The Euclid satellite will launch one of the largest optical digital cameras into space by 2020 to take pictures more than 100 times larger than the Hubble space telescope.

Each frame is the equivalent clarity of about 300 high-definition TV screens and the camera could capture half the sky in six years.

It is hoped this data could help analyse the nature of dark matter – which exerts a massive gravitational pull – and the dark energy believed to be behind the universe’s accelerated expansion.

Prof Bob Nicol, one of three members of the university’s institute of cosmology and gravitation involved in the project, explained: ‘Euclid will effectively look back in time approximately 10 billion years, covering the period over which dark energy seems to have accelerated the expansion of the universe.

‘It will also capture the light from distant galaxies to reveal the underlying “dark” architecture of the cosmos.’

The project – worth tens of millions of Euros – is one of just two European Space Agency missions that were given the green light.

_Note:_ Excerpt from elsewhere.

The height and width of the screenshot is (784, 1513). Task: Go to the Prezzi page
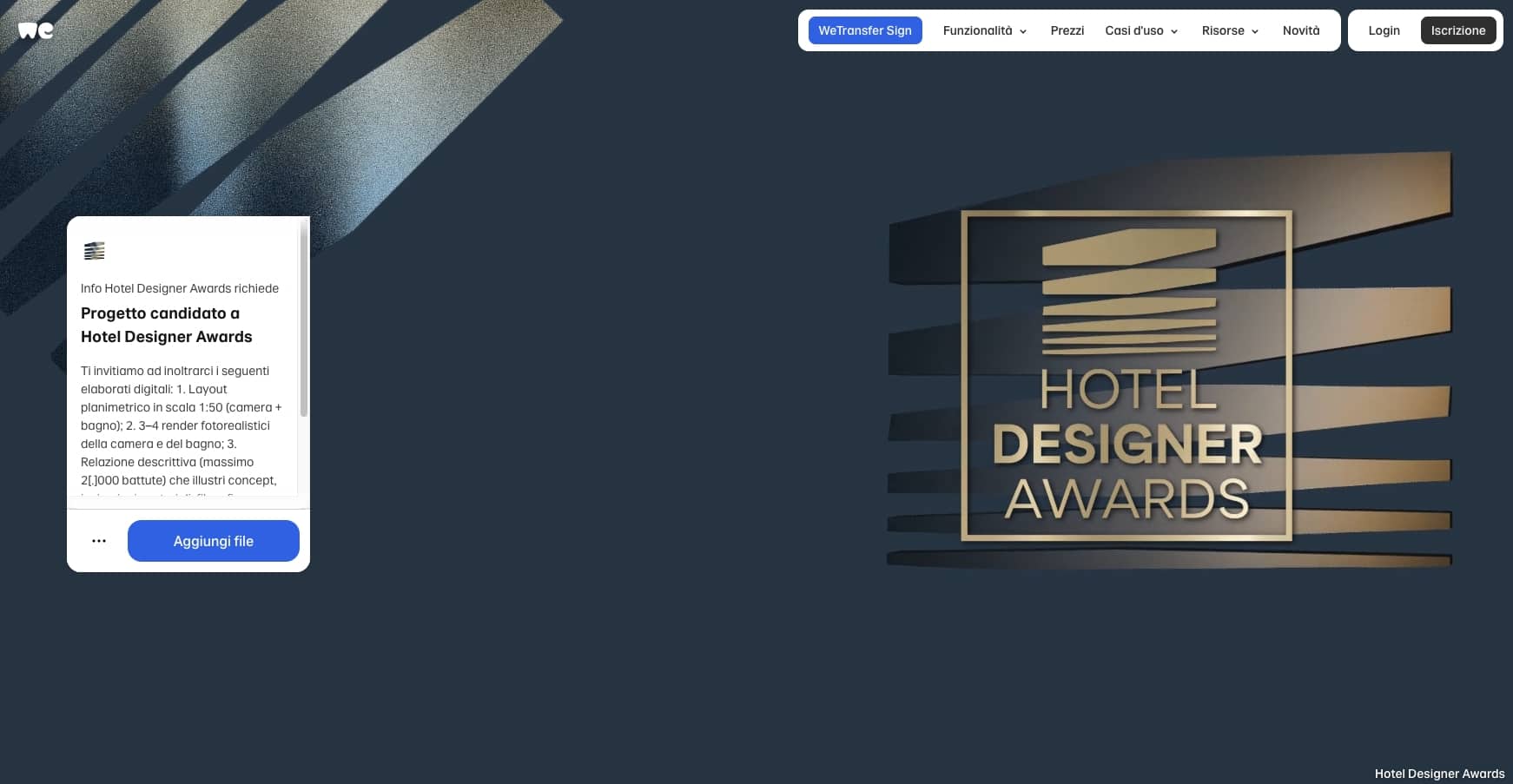pos(1067,30)
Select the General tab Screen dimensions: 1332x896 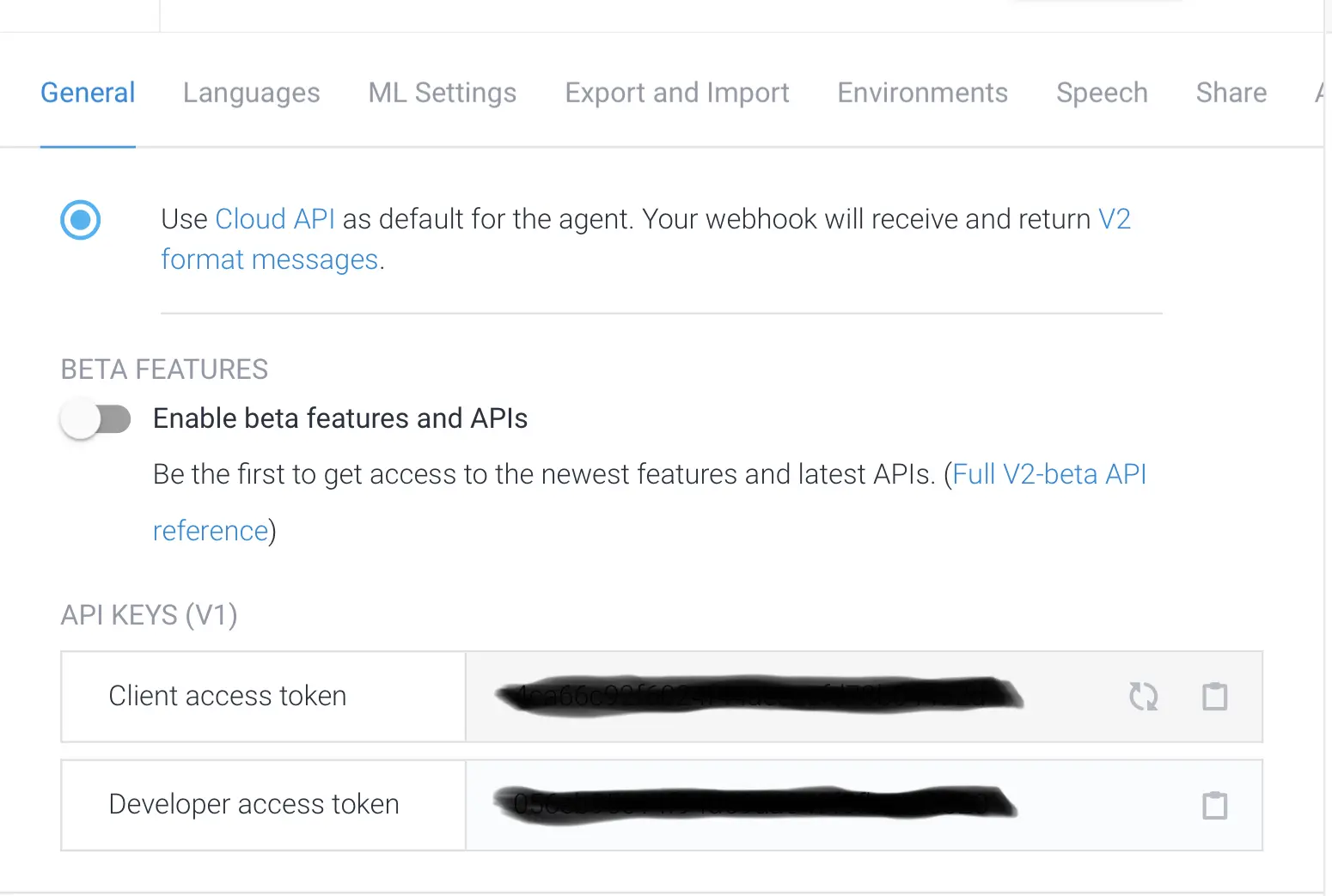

News of its successful bid fell on the same day scientists won the Nobel Prize for dark energy.

Prof Nicol said: ‘The Nobel Prize in the morning and the announcement about Euclid later that day was like having all my birthdays at once!

‘We know dark matter is out there but we have no idea what it actually is. There are more theories about this than there are scientists in the world!

‘Will Euclid answer the dark energy problem? I hope so. But one key thing it will allow us to do is see how things are growing in the universe.’

Prof Nicol said current estimations of the rate of acceleration of the universe’s expansion and when it began are to the nearest 10 per cent, but that Euclid would be able to narrow it down to one.